Five-time Tony nominee Jan Maxwell gives a whirlwind performance as a Georgetown hostess trying to balance the personal with the political over the course of thirty years in Anthony Giardina’s The City of Conversation. Maxwell (Follies, Coram Boy) stars as Hester Ferris, an elegant liberal who hosts important dinner parties at her fancy home (the set is designed by the incomparable John Lee Beatty), where important men come to smoke, drink, and craft policy away from the craziness of Congress.
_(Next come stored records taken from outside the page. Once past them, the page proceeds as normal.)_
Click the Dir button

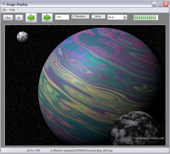click(19, 17)
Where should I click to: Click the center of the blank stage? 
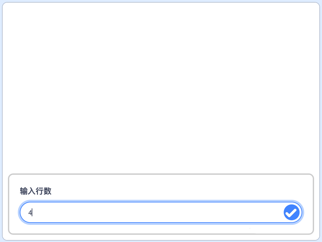coord(161,88)
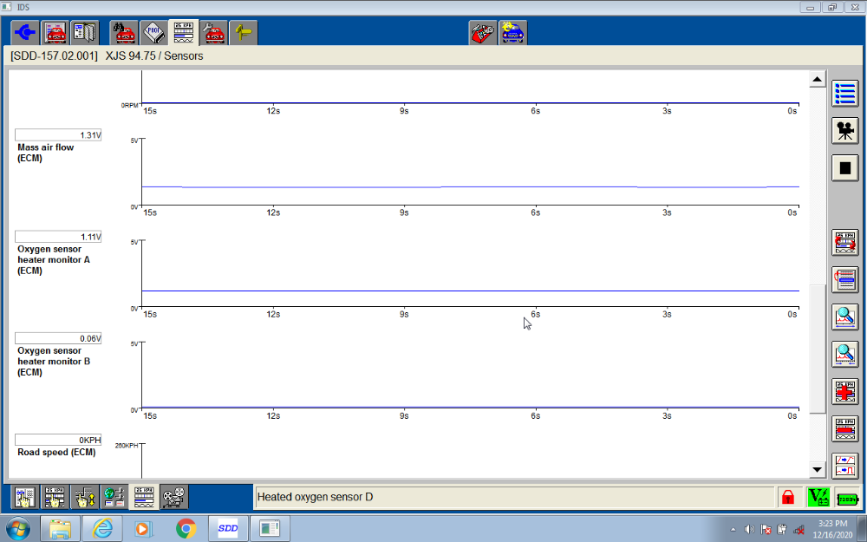Click the red cross add signal icon
This screenshot has width=867, height=542.
click(x=844, y=391)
The play begins in September 1979, as Hester and her sister, Jean Swift (Beth Dixon), prepare for the arrival of Kentucky senator George Mallonee (John Aylward) and his wife, Carolyn (Barbara Garrick); George, a Republican, has important business with Democrat Chandler Harris (Kevin O’Rourke), Hester’s married lover. But when Hester’s son, Colin (Michael Simpson), and his extremely ambitious right-wing girlfriend, Anna Fitzgerald (Kristen Bush), suddenly show up, Hester’s carefully planned party doesn’t go quite as expected, leading to a rift that grows as the play moves to October 1987, during the Reagan presidency, and then on to January 2009 as Barack Obama takes office.

(photo by Stephanie Berger)

Hester (Jan Maxwell) has more than a few words for Anna (Kristen Bush) as son Colin (Michael Simpson) looks on (photo by Stephanie Berger)

The City of Conversation — the title comes from a Henry James quip about D.C. — looks back at a disappearing past, when the nation’s capital operated very differently from today. “That’s the way it used to be,” Hester tells Anna, relating a story about John F. Kennedy soliciting advice from columnist Joe Alsop regarding Cuba. “A president was able to get out of the White House, come to Georgetown, and learn something just because someone brilliant happened to be at dinner.” Novelist and playwright Giardina’s (Living at Home, Scenes from La Vie de Boheme) first work not specifically drawn from personal experience, The City of Conversation is a superbly acted, well-paced drama about legacy and power, going behind the scenes of a changing Washington where partisanship has affected policy, ended friendships, and torn families apart. Maxwell gives a virtuoso performance, an expert balance of rampant energy and subtle mood shifts as she tries to maintain her relationship with her Republican son and her grandson (Luke Niehaus) while also standing up and fighting for her beliefs. Aylward (The Kentucky Cycle) is excellent as George Mallonee, eating up and spitting out the stereotype of the country-bumpkin southern senator, while O’Rourke (Spoils of War, Checkers) provides solid support as Hester’s significant other. Director Doug Hughes (Outside Mullingar, The Royal Family with Maxwell) knows Giardina well, having directed his works for thirty years, so the play moves seamlessly through the decades, revealing a Washington that has grown dysfunctional perhaps past the point of no return. Be sure to pick up a copy of the Lincoln Center Theater Review, which includes the long, well-researched article “The Doyennes of D.C.” by Sally Bedell Smith as well as contributions from Giardina, Christopher Buckley, Jane Stanton Hitchcock, James Schroeder, and John Guare.